Dalle indagini,infatti, è emerso che le mogli di Stefano Marino e Nicolò Giustiniani avrebbero percepito il sostegno. Denaro che sarebbe arrivato mensilmente anche nei nuclei familiari di altri tre fermati: Ignazio Ficarotta, Pietro Di Paola e Angelo Mangano

Considerati esponenti di Cosa nostra ma percepivano il reddito di cittadinanza. È quello che emerge dall’operazione antimafia della squadra mobile e della procura di Palermo che ha portato al fermo di nove persone, accusate a vario titolo di associazione mafiosa, estorsione, associazione per delinquere finalizzata al traffico di sostanze stupefacenti, autoriciclaggio, danneggiamento fraudolento di beni assicurati e altro.

Le indagini che hanno assestato un duro colpo al mandamento di Brancaccio e fatto emergere il nuovo business di Cosa nostra: le lucrose truffe assicurative messe a segno con l’impiego degli spaccaossa. Uomini spregiudicati pronti a reclutare persone bisognose e ai margini della società disposte a farsi fratturare le ossa per incassare poche centinaia di euro a fronte di risarcimenti che arrivano anche a 100mila euro e che finivano nella casse di Cosa nostra.

Ai soldi che arrivavano dal traffico di stupefacenti e dalle truffe, però, cinque degli indagati sommavano anche il reddito di cittadinanza. Dalle indagini,infatti, è emerso che le mogli di Stefano Marino e Nicolò Giustiniani avrebbero percepito il sostegno.
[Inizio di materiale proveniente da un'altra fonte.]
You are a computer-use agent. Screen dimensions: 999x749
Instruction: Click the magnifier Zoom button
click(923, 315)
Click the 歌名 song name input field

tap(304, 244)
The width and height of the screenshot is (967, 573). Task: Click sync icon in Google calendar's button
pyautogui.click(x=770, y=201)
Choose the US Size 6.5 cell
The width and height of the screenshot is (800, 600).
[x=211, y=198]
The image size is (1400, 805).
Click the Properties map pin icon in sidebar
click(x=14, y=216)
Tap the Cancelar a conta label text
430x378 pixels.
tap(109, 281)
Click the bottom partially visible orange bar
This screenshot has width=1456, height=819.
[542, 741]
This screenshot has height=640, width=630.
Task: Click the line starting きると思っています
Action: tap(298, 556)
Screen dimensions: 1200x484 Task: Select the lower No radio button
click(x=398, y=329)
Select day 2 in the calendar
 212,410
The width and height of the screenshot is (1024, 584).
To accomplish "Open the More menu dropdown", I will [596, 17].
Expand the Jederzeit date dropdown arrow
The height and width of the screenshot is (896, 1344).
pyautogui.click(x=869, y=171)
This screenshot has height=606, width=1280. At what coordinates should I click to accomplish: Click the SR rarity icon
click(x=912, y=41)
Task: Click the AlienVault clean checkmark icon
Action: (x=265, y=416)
Denaro che sarebbe arrivato mensilmente anche nei nuclei familiari di altri tre fermati: Ignazio Ficarotta, Pietro Di Paola e Angelo Mangano.

La maxi operazione antimafia è l’epilogo di una complessa attività d’indagine, coordinata dalla Direzione Distrettuale Antimafia della Procura di Palermo e effettuata dalla squadra mobile sul mandamento mafioso di Brancaccio e sulle famiglie mafiose di Corso dei Mille e Roccella, che ha reso una inedita radiografia di Cosa Nostra e dei suoi interessi criminali. Accanto agli storici interessi per le rapine e lo spaccio di droga, capillarmente controllato anche attraverso l’ausilio di quadri intermedi, è emerso “come anche il lucroso mercato delle truffe assicurative richiamasse le attenzioni mafiose”.

In quest’ottica, è stato riscontrato come Cosa Nostra avesse esteso la sua “longa manus” “anche sul fenomeno criminale delle truffe assicurative, realizzate attraverso la violenta condotta criminale dei cosiddetti “spaccaossa” e del “sacrificio” di vittime scelte in contesti sociali degradati, disposte ad avere cagionate fratture gravissime”. “Si tratta di un desolante spaccato criminale già scoperto dalla Polizia di Stato nei mesi di agosto 2018 e aprile 2019, che portò all’arresto di decine di malviventi privi di scrupoli – dicono gli inquirenti -. E’ emerso adesso come a beneficiare delle laute liquidazioni del danno, conseguenti ai finti incidenti, fossero le casse di Cosa Nostra che introitavano grosse somme dedotte le “spese” di poche migliaia di euro da destinare agli “spaccaossa” e agli altri partecipi della messa in scena”.